Itens de dados armazenados:
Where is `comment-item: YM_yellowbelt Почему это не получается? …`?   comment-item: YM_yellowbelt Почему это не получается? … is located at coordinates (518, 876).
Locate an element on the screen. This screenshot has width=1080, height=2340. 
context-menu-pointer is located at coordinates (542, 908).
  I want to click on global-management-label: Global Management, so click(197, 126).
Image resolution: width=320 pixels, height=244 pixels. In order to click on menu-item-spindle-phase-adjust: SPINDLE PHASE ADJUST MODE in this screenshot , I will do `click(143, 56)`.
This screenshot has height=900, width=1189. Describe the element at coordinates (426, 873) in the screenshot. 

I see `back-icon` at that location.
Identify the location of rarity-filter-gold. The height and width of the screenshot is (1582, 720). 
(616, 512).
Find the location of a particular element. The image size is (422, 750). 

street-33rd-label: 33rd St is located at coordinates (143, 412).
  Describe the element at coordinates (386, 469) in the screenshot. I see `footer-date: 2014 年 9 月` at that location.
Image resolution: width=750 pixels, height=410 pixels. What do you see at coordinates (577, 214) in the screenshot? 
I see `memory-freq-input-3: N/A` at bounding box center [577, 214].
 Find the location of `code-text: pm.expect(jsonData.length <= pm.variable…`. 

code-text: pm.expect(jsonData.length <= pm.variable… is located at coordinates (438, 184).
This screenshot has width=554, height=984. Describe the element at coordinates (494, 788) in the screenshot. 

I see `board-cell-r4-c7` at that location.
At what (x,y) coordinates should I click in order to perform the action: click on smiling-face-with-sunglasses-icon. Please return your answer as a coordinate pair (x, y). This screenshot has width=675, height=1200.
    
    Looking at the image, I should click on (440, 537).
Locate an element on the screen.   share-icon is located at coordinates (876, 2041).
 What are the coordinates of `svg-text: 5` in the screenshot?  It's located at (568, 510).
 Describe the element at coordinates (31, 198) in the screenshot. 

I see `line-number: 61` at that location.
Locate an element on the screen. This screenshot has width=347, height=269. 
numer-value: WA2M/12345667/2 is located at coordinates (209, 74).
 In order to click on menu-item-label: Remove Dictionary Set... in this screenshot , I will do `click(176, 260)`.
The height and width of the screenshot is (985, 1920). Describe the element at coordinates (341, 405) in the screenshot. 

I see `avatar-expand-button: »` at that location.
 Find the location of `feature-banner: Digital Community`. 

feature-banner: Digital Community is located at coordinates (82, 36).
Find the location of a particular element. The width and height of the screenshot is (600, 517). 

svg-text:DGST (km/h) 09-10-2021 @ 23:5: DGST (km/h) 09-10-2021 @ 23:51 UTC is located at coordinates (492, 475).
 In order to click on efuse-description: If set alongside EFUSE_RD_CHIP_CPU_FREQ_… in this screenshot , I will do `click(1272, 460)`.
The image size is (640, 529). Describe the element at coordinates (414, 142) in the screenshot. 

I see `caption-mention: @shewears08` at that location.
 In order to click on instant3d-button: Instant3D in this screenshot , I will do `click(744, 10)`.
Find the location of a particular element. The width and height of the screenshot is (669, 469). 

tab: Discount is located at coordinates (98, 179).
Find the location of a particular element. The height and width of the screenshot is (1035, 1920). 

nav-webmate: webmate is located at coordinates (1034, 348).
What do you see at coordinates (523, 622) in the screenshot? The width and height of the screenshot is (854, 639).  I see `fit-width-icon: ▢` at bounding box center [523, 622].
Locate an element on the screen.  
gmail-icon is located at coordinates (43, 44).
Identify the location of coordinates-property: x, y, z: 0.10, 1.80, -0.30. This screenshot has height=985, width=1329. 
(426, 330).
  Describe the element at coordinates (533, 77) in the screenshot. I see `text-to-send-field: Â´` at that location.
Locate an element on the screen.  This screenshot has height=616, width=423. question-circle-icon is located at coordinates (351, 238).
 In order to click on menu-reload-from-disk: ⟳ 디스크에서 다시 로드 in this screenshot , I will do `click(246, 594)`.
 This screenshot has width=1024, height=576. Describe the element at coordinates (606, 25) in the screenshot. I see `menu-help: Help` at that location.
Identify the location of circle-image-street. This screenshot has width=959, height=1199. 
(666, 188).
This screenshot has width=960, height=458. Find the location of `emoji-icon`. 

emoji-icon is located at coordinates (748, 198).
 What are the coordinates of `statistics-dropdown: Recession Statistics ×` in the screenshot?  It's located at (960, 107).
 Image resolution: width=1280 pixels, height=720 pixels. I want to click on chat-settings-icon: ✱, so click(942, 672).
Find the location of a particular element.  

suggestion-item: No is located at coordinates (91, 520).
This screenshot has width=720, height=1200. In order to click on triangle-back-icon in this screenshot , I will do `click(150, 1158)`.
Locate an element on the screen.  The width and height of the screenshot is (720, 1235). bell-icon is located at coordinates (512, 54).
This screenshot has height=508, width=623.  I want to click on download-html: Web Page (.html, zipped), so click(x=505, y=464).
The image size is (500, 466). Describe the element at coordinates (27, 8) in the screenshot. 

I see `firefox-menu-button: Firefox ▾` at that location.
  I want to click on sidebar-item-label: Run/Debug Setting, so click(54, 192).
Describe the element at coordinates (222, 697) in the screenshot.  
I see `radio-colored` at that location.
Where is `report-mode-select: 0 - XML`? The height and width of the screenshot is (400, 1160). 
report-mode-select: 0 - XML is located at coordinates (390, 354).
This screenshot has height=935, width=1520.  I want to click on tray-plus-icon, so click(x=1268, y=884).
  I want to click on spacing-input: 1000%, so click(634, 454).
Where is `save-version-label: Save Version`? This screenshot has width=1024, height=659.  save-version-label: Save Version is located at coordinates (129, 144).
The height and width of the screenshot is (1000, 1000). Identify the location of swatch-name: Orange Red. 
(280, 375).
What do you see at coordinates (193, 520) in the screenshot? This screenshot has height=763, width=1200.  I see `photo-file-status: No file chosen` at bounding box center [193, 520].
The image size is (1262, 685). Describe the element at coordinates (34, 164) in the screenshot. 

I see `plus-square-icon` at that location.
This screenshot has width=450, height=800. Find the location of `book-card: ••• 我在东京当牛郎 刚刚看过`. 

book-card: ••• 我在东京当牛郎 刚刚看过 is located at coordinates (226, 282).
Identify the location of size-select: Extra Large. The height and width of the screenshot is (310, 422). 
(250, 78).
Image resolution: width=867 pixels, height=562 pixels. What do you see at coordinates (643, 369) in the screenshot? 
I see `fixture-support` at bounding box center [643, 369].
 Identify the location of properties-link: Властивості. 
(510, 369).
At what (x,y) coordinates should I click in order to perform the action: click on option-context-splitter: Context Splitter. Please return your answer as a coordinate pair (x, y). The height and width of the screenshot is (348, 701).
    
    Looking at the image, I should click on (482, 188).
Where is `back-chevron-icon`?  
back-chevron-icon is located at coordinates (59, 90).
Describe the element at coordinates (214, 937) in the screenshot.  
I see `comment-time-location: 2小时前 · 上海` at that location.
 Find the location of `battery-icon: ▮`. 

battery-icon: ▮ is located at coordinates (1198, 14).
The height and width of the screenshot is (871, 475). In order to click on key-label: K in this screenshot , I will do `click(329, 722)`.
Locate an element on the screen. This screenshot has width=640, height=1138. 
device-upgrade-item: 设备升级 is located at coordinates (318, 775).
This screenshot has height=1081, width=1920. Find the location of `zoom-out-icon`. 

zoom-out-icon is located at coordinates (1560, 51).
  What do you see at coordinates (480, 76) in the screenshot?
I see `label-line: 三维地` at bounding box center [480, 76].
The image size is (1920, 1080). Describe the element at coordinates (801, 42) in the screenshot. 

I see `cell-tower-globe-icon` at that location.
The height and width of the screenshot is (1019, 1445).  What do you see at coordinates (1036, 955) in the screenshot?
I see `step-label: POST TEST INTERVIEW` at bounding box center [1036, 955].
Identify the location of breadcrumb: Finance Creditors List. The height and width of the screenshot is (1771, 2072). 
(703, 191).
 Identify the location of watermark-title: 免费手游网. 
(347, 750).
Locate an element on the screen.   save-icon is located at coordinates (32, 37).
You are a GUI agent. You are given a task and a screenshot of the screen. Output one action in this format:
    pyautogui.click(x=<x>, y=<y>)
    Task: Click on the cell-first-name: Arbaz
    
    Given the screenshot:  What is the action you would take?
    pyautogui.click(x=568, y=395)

O QUE FAZER: Transcreva sem qualquer alteração tudo o que vai da linha que contém "coordinates (351, 238)." até a linha que contém "suggestion-item: No is", incluindo as duas.

RESPOSTA ESCRITA:
Locate an element on the screen.  This screenshot has height=616, width=423. question-circle-icon is located at coordinates (351, 238).
 In order to click on menu-reload-from-disk: ⟳ 디스크에서 다시 로드 in this screenshot , I will do `click(246, 594)`.
 This screenshot has width=1024, height=576. Describe the element at coordinates (606, 25) in the screenshot. I see `menu-help: Help` at that location.
Identify the location of circle-image-street. This screenshot has width=959, height=1199. 
(666, 188).
This screenshot has width=960, height=458. Find the location of `emoji-icon`. 

emoji-icon is located at coordinates (748, 198).
 What are the coordinates of `statistics-dropdown: Recession Statistics ×` in the screenshot?  It's located at (960, 107).
 Image resolution: width=1280 pixels, height=720 pixels. I want to click on chat-settings-icon: ✱, so click(942, 672).
Find the location of a particular element.  

suggestion-item: No is located at coordinates (91, 520).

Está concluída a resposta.